CONCORD, NH (CBS4) ― New Hampshire state police are looking at the possibility that more than one person was allegedly murdered on Sheila LaBarre's horse farm in Epping.

LaBarre has been charged with killing Kenneth Countie, formerly of Wilmington, Massachusetts, and burning his remains on the farm last month.

According to a report in the New Hampshire Union Leader, investigators are reviewing missing persons records and examining evidence to see if more than one person was killed at the horse farm.

Capt. Russell Conte, head of the state police Major Crime Unit, told the paper authorities are checking to see if burn piles found on the farm contained remains from people other than Countie. In addition to checking missing persons reports, police want to hear from the public about anyone who had contact with LaBarre who hasn't been seen or heard from afterward.

"If people have a suspicion, we would like to know that," Conte said.

The murder investigation is one of the largest in New Hampshire's history.

"The only one, to my knowledge, that would come close would be the two murders of the Dartmouth College professors" in 2001, Assistant Attorney General Peter Odom said Wednesday.

"That was one house. This was a house, a barn and 115 acres," he said.

The two married professors were murdered in their home in 2001 by two teenage boys seeking money.
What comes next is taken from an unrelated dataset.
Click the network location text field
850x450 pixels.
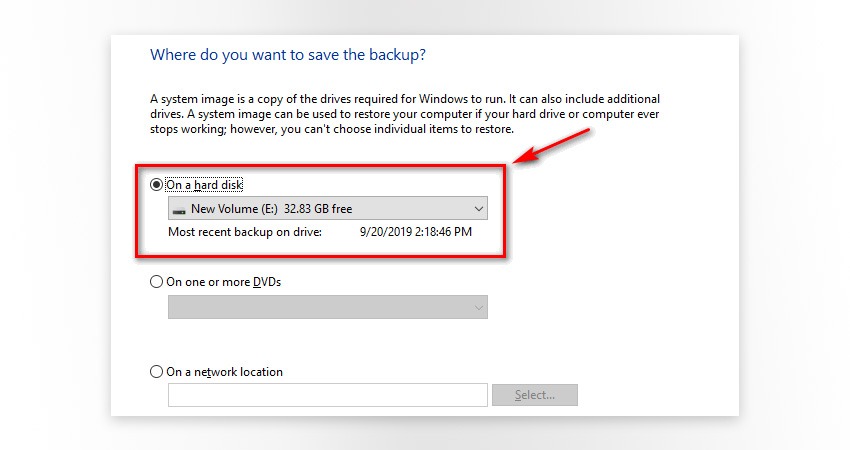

Odom said more than 100 people were involved in a physical "line search" of the farm. During the 17-day search, authorities say they found charred human bones and Countie's blood on a knife.

He declined to elaborate on evidence disclosed at a hearing Tuesday in Goffstown. He said forensic work in the case continues at the state crime laboratory in Concord, by a forensic anthropologist in Orono, Maine, and a forensic dentistry expert in San Antonio, Texas.
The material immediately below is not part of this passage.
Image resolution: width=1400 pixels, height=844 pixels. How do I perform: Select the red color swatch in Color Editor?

The amount of material "is not large," Odom said, but forensic examination is painstaking, tedious work.

"We'd love to have it done in an hour the way they do on TV," he said, but finishing the work and preparing the case for a grand jury will take several months.

LaBarre's lawyer, Jeffrey Denner, declined to comment on the possibility there are other victims. He said LaBarre will plead not guilty in Superior Court and her mental state is "very relative to any defense that we make."

"I have no intention at this point to bring an insanity defense, but I'm not ruling out anything," he said.